Galileo had never openly proclaimed his adoption of the earth’s double motion, but the demonstration of his telescopic observations alone sufficed to make it one of the burning questions of the day. What were the phases of Venus and Mercury, the motions of the solar spots, and above all Jupiter and his moons, this little world within our large one, as Galileo afterwards called it himself,[75] but telling proofs of the truth of the Copernican theory? The question of the two systems had been hitherto an exclusively scientific one. How else could the famous philosopher and astronomer Nicholas of Casa, who taught the double motion of the earth in the fifteenth century, have gained a cardinal’s hat? How could the German, Widmanstadt, have explained his theory, which was based upon the same principles, to Pope Clement VII. in 1533? How could learned men like Celio Calganini, Wurteis, and others, have given public lectures on the subject in Italy in the second half of the sixteenth century? Neither Casa, however, nor Widmanstadt, Calganini, Wurteis, nor even Copernicus, had ventured openly to declare war with the school of Aristotle, nor to overthrow by the crushing evidence of experiment the dogmas of natural science based upon philosophy and a priori arguments alone. These learned men had been tolerated because they fought with the same weapons as the followers of Ptolemy, logic and philosophy. They did not possess the powerful lever of direct evidence, because they were not acquainted with the telescope. But Galileo, with his fatal system of demonstration by observation of nature, was far too dangerous a foe. Peripateticism was no match for the home thrusts of arguments obvious to the senses, and its defenders were well aware that if they would not yield their position they must call in some other ally than mere science. And they adopted the means best adapted for putting a temporary drag on the wheels of truth, and for ruining Galileo; in order to prop up the failing authority of Aristotle they called in the inviolable authority of Holy Scripture!

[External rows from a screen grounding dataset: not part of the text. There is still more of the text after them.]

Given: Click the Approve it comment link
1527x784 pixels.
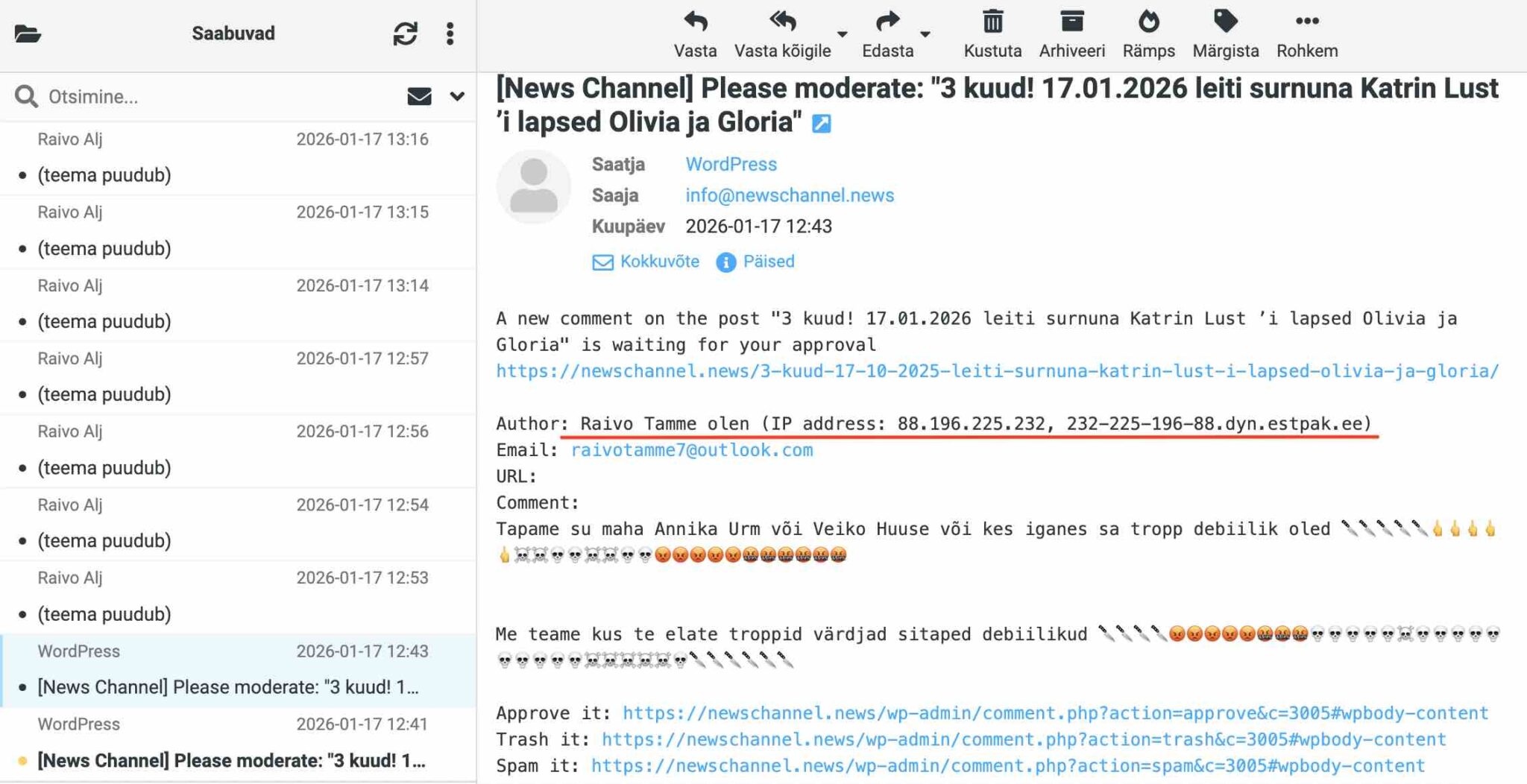Looking at the screenshot, I should coord(1055,713).
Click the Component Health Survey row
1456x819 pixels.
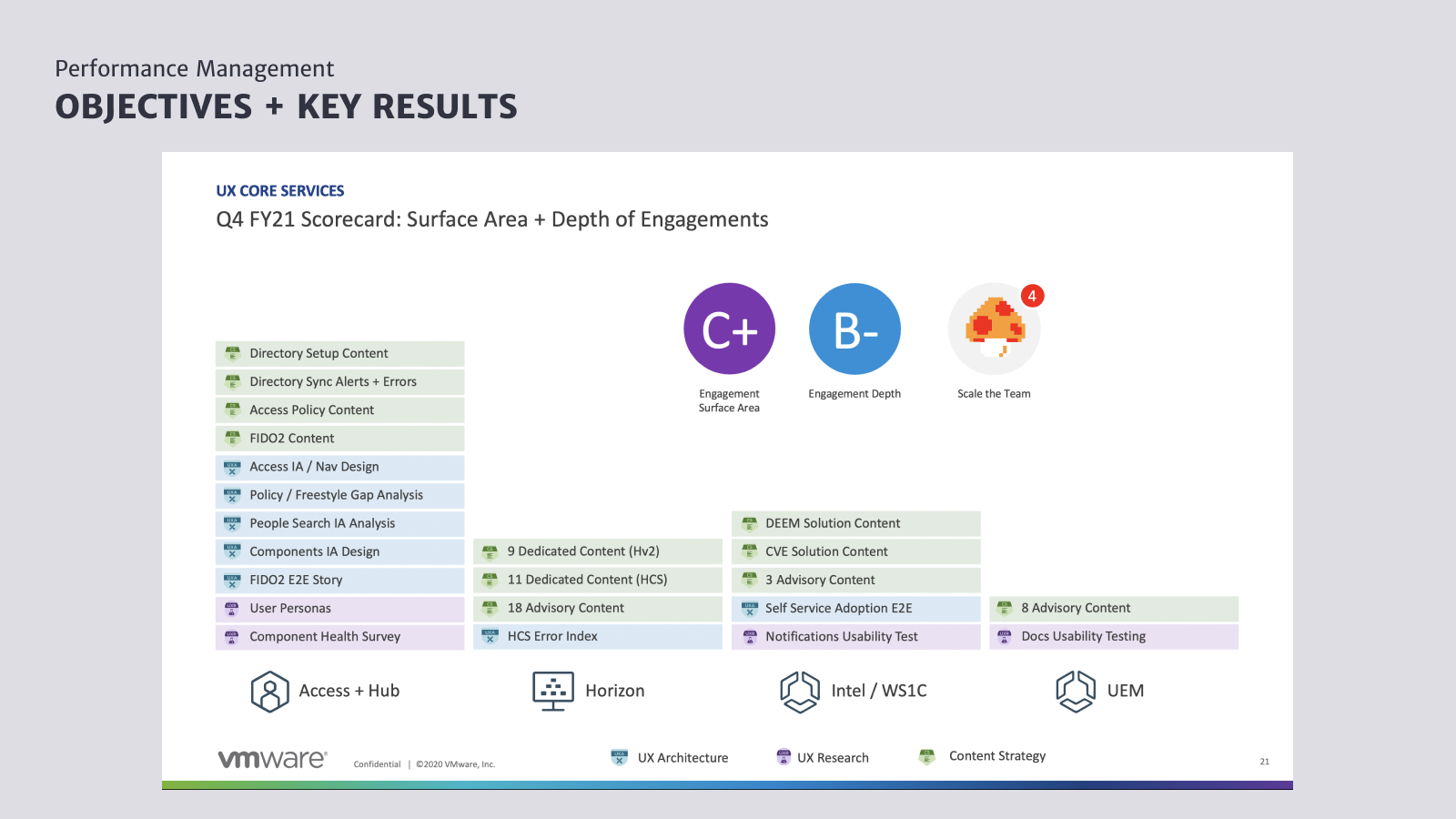[x=339, y=637]
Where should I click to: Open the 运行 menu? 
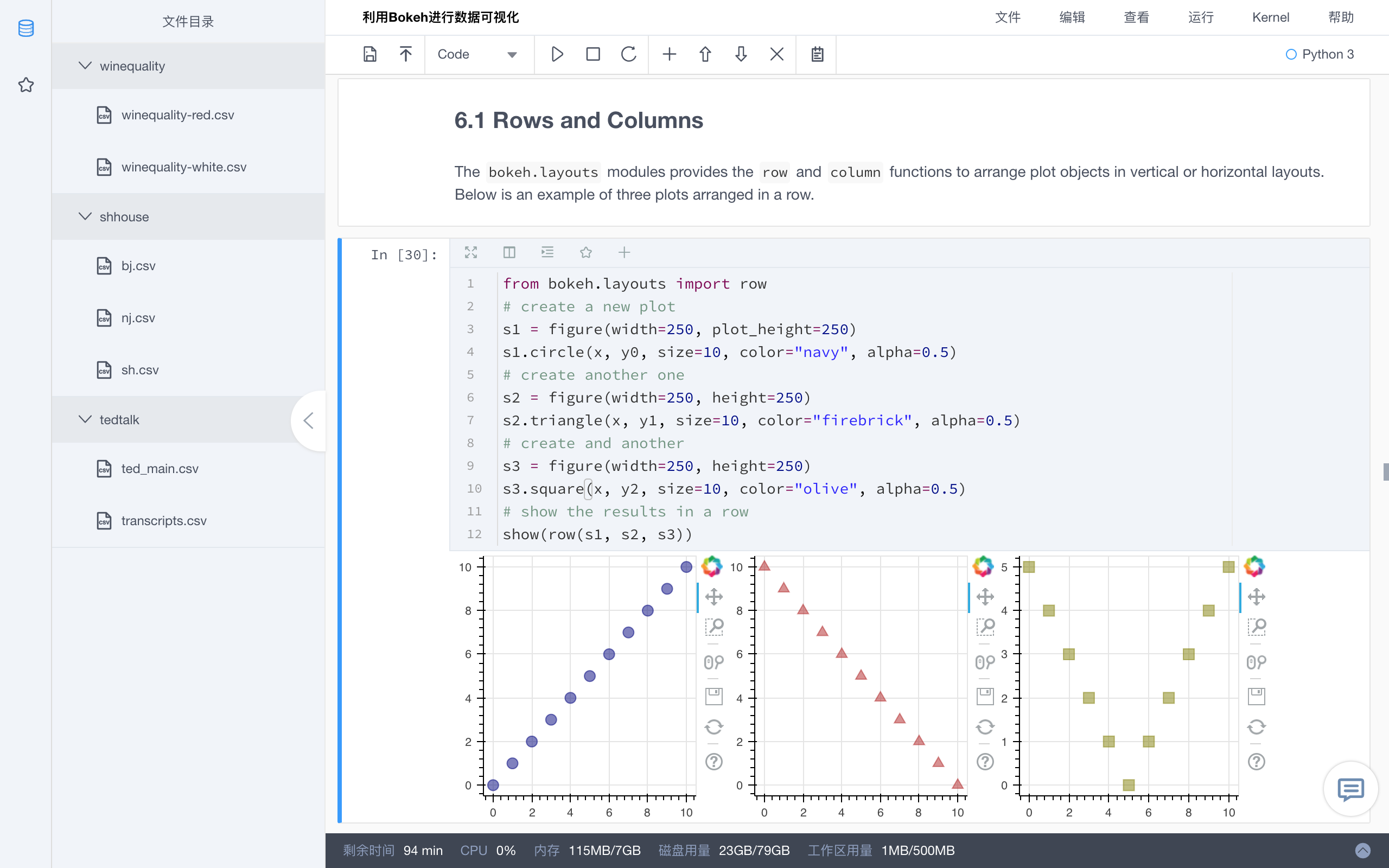[x=1201, y=17]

This dragging of the Bible into what had previously been a purely scientific controversy, a proceeding which proved so fatal to Galileo, must not however, as has been done by several authors, be attributed solely to party considerations or even personal motives. This is absolutely false. Greatly as these factors were concerned in it, it must be admitted that at first they were only incidentally mixed up with it. The multitude of the learned, who still adhered entirely to the old system of the universe, and regarded the theories of Copernicus (not yet based on ocular demonstration) as mere fantasies, were really aghast at the telescopic discoveries of Galileo which threatened to overturn all their previous beliefs. The learned, and still more the semi-learned, world of Italy felt the ground tremble beneath their feet; and it seemed to them as if the foundations of all physics, mathematics, philosophy, and religion, were, with the authority of Aristotle, which had reigned for two thousand years, being borne to the grave. This did not present itself to them as progress but as sacrilege.

A young fanatic, the monk Sizy (the same who seven years later was broken on the wheel for political crimes at Paris), was the first to transfer what had been a purely scientific discussion to the slippery arena of theology. At the beginning of 1611 he published at Venice a work called “Dianoja Astronomica”[76] in answer to the “Sidereus Nuncius,” in which he asserted that the existence of the moons of Jupiter was incompatible with the doctrines of Holy Scripture. He appropriately dedicated his book to that semi-prince of the blood, John de’ Medici, who was known to be the mortal enemy of Galileo. The author, as we learn from his own work, was one of those contemptible men who carefully abstained from even looking through a telescope, although firmly convinced that the wonders announced by Galileo were not to be seen. Galileo did not vouchsafe to defend himself from this monkish attack any more than from Horky’s libel the year before. He contented himself with writing on the back of the title page of the copy still preserved in the National Library at Florence the following lines from Ariosto:—

“Soggiunse il duca: Non sarebbe onesto

Che io volessi la battaglia torre,

Di quel che m’ offerisco manifesto,

Quando ti piaccia, innanci agli occhi torre.”[77]